Mientras Chris asimilaba sus palabras, sus ojos se apagaron. Su corazón se encogió y su rostro palideció de angustia.
«¿De verdad tiene que ser así?».
«Hemos terminado», respondió Kimberly.
Abrió la puerta del coche y se metió dentro. Sin siquiera mirar a Chris, cogió el teléfono que había caído al suelo y lo tiró en el asiento del pasajero.
Arrancó el motor y se marchó, sin darse cuenta de que la pantalla del teléfono estaba tenuemente iluminada, mostrando una llamada de dos minutos.
Chris se quedó paralizado, viendo cómo su coche deportivo desaparecía en la distancia.
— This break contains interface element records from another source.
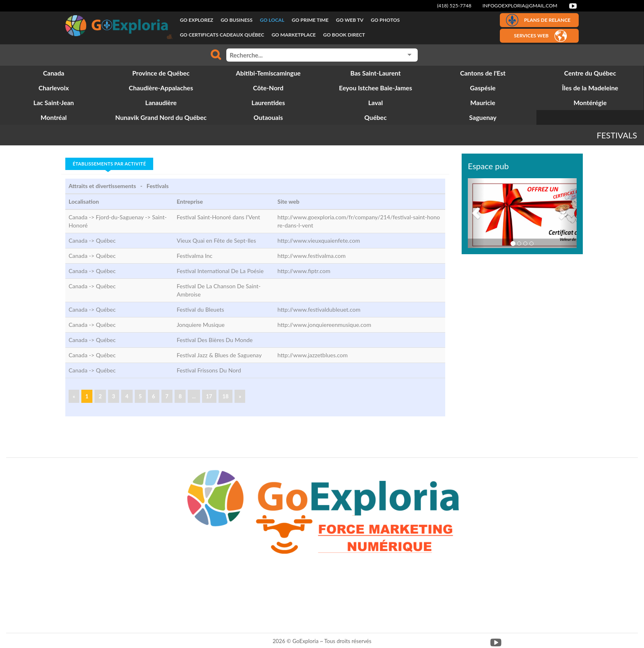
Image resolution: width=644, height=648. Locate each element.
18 (225, 396)
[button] (476, 213)
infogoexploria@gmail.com (520, 5)
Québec (106, 240)
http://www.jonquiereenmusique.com (324, 324)
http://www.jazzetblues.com (313, 355)
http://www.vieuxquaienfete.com (319, 240)
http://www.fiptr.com (304, 271)
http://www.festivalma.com (312, 255)
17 (209, 396)
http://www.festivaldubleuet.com (319, 309)
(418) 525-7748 (454, 5)
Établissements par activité (109, 163)
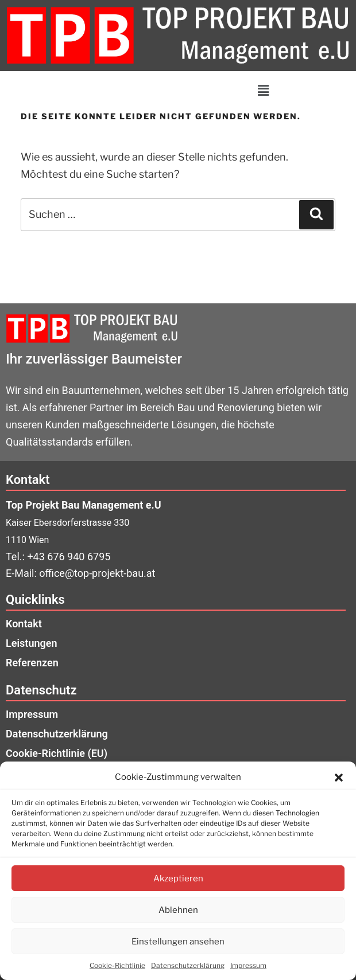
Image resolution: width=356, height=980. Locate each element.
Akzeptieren (178, 879)
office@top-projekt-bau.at (97, 573)
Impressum (248, 965)
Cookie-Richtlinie (117, 965)
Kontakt (24, 623)
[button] (339, 778)
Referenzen (32, 662)
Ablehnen (178, 910)
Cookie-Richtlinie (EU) (56, 753)
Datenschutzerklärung (188, 965)
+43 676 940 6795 (68, 556)
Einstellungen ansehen (178, 942)
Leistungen (31, 643)
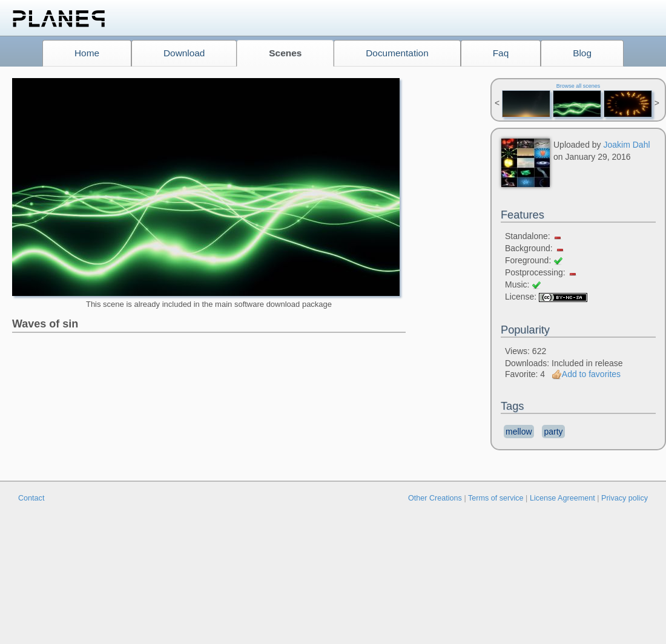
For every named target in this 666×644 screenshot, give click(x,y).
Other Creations (435, 498)
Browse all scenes (578, 86)
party (553, 432)
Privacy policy (624, 498)
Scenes (285, 53)
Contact (31, 498)
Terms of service (496, 498)
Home (87, 53)
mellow (519, 432)
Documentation (397, 53)
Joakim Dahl (627, 145)
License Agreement (562, 498)
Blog (582, 53)
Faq (501, 53)
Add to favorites (586, 374)
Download (184, 53)
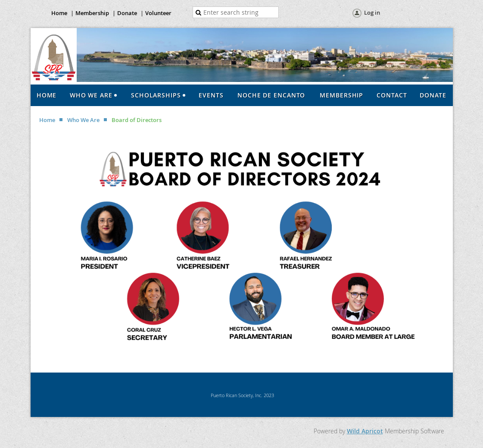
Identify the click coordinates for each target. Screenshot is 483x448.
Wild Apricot (365, 431)
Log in (372, 13)
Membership (92, 13)
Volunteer (158, 13)
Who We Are (83, 120)
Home (59, 13)
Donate (127, 13)
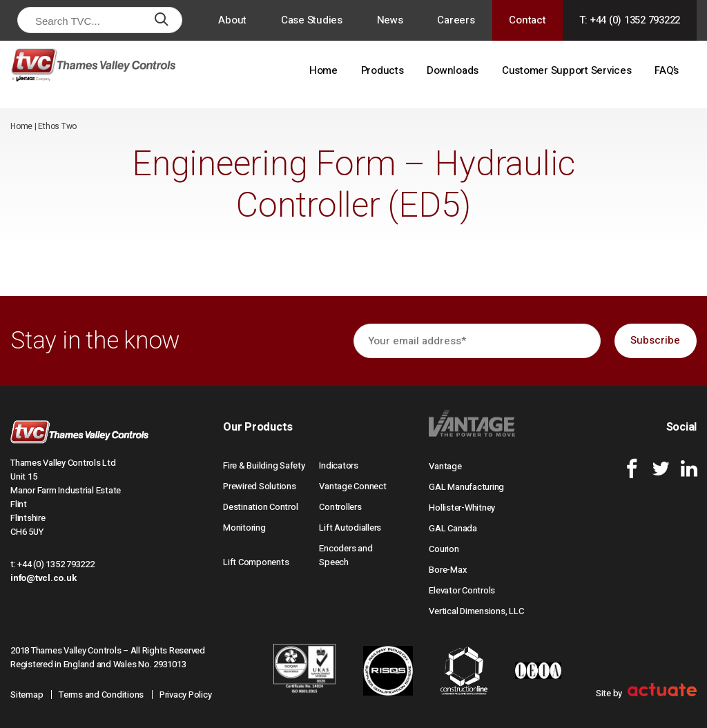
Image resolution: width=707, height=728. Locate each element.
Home (323, 70)
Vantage (445, 466)
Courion (443, 549)
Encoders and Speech (345, 555)
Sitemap (26, 694)
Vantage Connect (352, 486)
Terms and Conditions (101, 694)
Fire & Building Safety (264, 465)
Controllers (340, 506)
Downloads (452, 70)
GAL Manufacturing (466, 486)
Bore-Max (447, 569)
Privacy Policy (186, 694)
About (232, 20)
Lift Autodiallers (350, 527)
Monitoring (244, 527)
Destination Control (260, 506)
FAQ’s (666, 70)
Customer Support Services (567, 70)
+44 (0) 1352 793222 (55, 564)
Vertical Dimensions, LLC (476, 611)
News (390, 20)
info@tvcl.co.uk (43, 578)
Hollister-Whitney (462, 507)
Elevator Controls (462, 590)
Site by (646, 693)
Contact (527, 20)
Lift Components (255, 562)
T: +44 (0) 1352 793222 (630, 20)
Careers (456, 20)
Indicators (338, 465)
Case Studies (311, 20)
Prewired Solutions (260, 486)
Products (382, 70)
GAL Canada (453, 528)
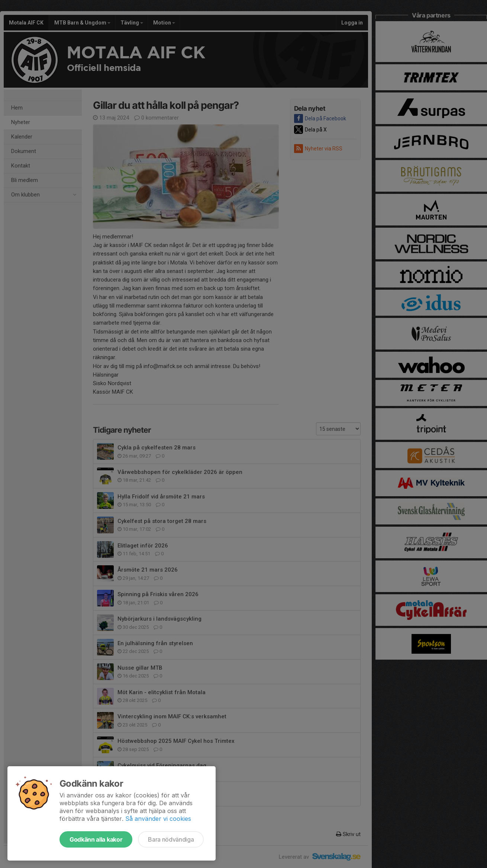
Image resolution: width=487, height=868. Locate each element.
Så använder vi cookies (158, 819)
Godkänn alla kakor (96, 839)
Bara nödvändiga (171, 839)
Su expresión era sombría, con los puños apretados a los lados.
No podía aceptar este final.
El recuerdo de la mirada decepcionada de Kimberly en la habitación le partió el corazón, resonando dolorosamente en su mente.
Sabía que tenía que desentrañar su pasado compartido si quería reconciliarse con ella.
Concentrado en este pensamiento, respiró hondo, sacó el teléfono del bolsillo y marcó el número de Leif, con el ceño fruncido.
«Estoy en el aparcamiento subterráneo. Ven a buscarme».
Tras la marcha de Kimberly y Chris, una ambulancia llegó rápidamente al Hotel The First. Los paramédicos entraron y salieron rápidamente, llevándose a Nasir, empapado en sangre. Su destino, vivo o muerto, seguía siendo incierto.
En la entrada del hotel, los que se quedaron intercambiaron miradas inquietas. Jason, que estaba especialmente pálido, observó con ansiedad cómo se alejaba la ambulancia. No fue hasta que desapareció que se dio la vuelta, con el rostro sombrío.
«Los acontecimientos de esta noche no pueden ocultarse. La familia de Nasir seguramente responderá».